Luz Smedbron ― a disabled mother of three originally from Ecuador ― and about a dozen housing rights advocates, stood together on Smedbrons' porch in Addison, Illinois on July 29.
With protest signs in hand, they chanted: "The people united, will never be defeated!"
DuPage County sheriffs moved in, but protesters stood their ground.
As news cameras arrived on the scene, the officers slunk back to their patrol cars, looking confused and embarrassed. They radioed for reinforcements.
Smedbron said: "The banks did not work with me, they would not give me a reasonable modification.

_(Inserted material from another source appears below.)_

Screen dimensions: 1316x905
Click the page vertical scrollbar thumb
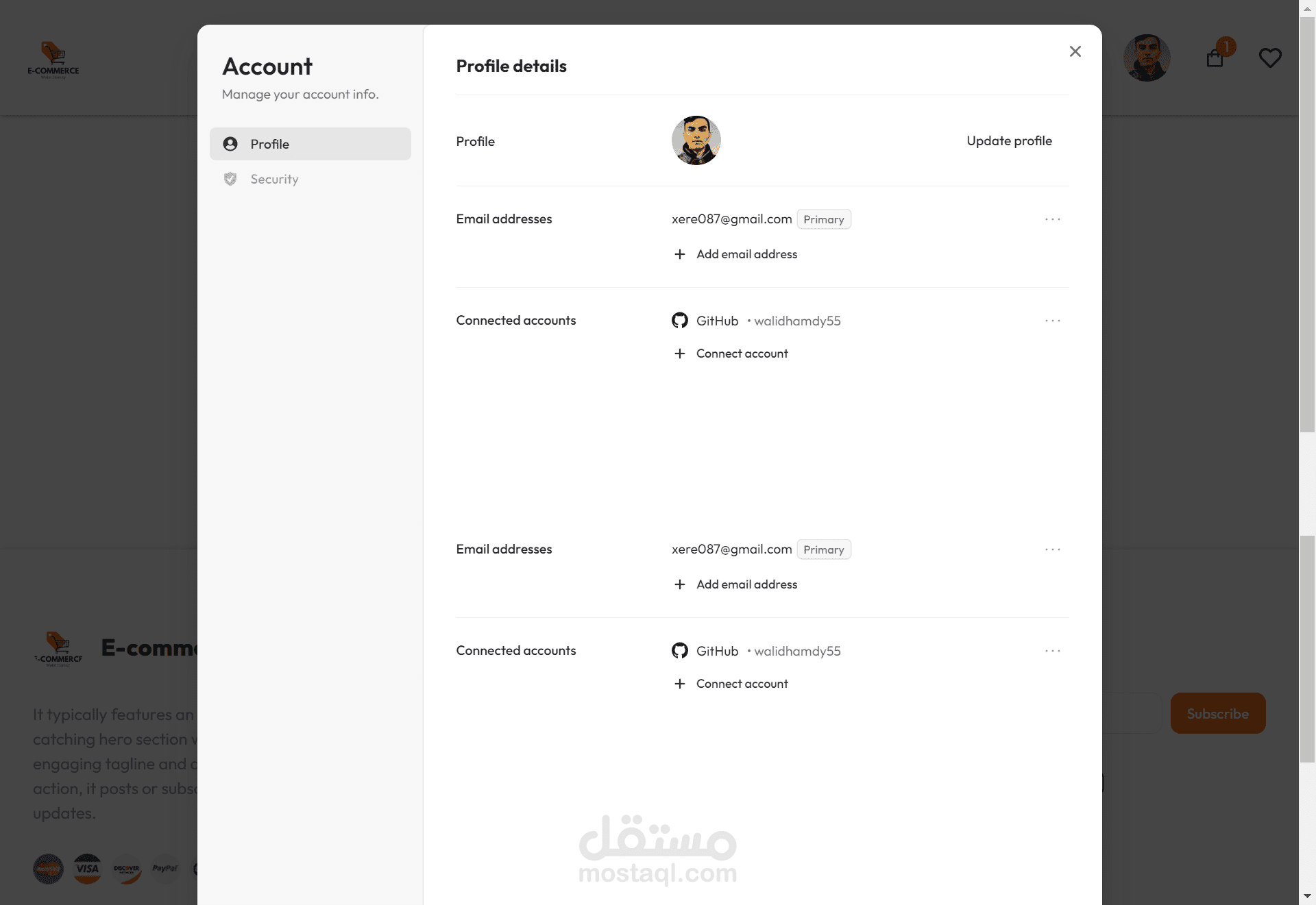pos(1307,226)
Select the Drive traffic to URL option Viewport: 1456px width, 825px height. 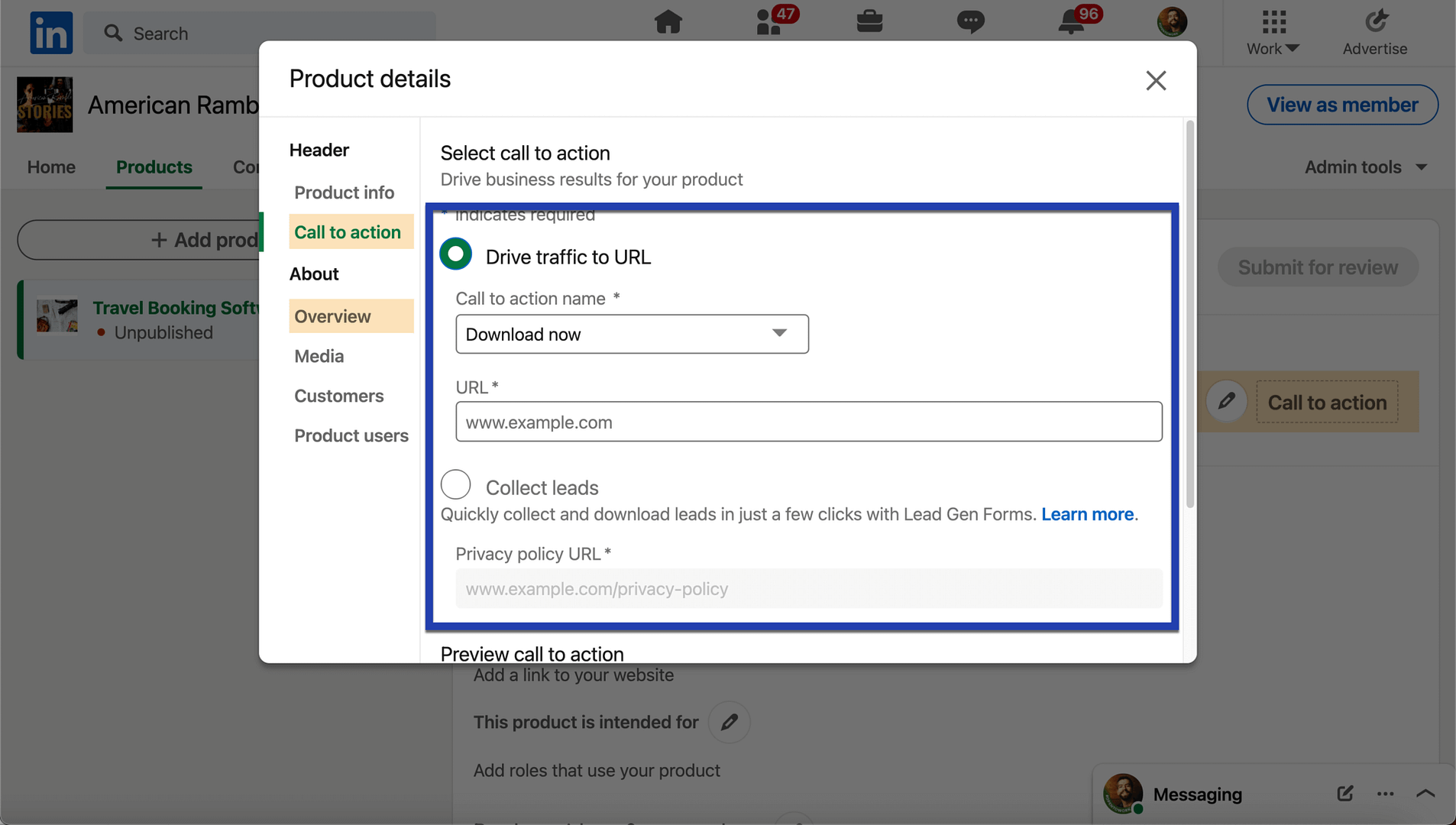coord(455,253)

They prefer to have houses empty and people homeless."
Wells Fargo, the bank Smedbron had been paying US$3000 a month to for the past five years, has demanded proof of $6000 in monthly income to even consider modifying Luz's loan.
Her disability checks fell well short.
The Federal Reserve recently fined Wells Fargo $85 million for illegally targeting African American and Latino families for subprime loans.
Both minority groups had lost more than 55% of their net worth by 2009 as a result of the 2008 economic crisis, a recent Pew Research Center report found.
The bank was also charged with forging loan documents.
With annual revenue of $20 billion, $85 million is a drop in the ocean for Fargo.
After Smedbron exhausted two years trying to modify her loan with Wells Fargo, the bank sold the home to a bottom-feeding real-estate speculator.
Patrick Young, president of Financial Advantage Mortgage, arrived alongside of sheriff deputies in a black, military-style Hummer, to ensure the eviction was carried through.
"There is no real freedom in this country if you don't have money," said Luz Smedbron's 12-year-old son, Max. "I'd call my friends over to help us [protest the eviction], but they're all at football practice."
After huddling for two hours, and with reinforcements in place, the DuPage County sheriffs donned black gloves and descended on the family and activists.
Holly Krig, Christopher Poulos, Toussaint Losier, Jorge Ortiz and myself were arrested. Ortiz was kneed in the spleen and slammed to the ground during the arrest.
Each of us was charged with one count of criminal trespass to property, one count of obstructing a "peace" officer and one count of obstructing service of process.
Ortiz and Poulos were also charged with resisting a "peace" officer.
We all face up to $2000 in fines and a maximum of one year in prison.
About 15 of Smedbron's neighbours looked on as we were arrested. A few defended the family's right to stay in the home; others encouraged the arresting officers.
Before the action, the family, with activists, walked door-to-door asking neighbours to stand in solidarity with the family.
Some agreed ― notably, the ones who were facing eviction themselves ― and held protest signs in the street.
Others refused to stand with the family, despite the effect the Smedbrons' eviction would have on their own home values.
The speculator paid a fraction of the original cost of the mortgage and drove the rest of the neighbourhoods real-estate values down with the purchase.
No one other than the bank and speculator stood to gain from this eviction.
One neighbor said: "If they don't pay their bills, they belong in the streets."
Another said: "I'll stay on the sidelines for this one."
They seemed unmoved by Luz's disability and her soon-to-be homeless children.
Activists spent 10 hours in the DuPage County jail. All of us were treated with disrespect by the jailers.
Officials refused to answer any questions regarding the nature of the charges or how long we would be locked in the bright, florescent-lit, white, cinder-block boxes.
When Smedbron was asked what would happen next, after the protesters were arrested, she said, "I have no place to go now. We'll probably end up in a shelter."
Homeowners are facing similar dire situations around the country, and we'll need to step up out activism if we're going to stop these evictions.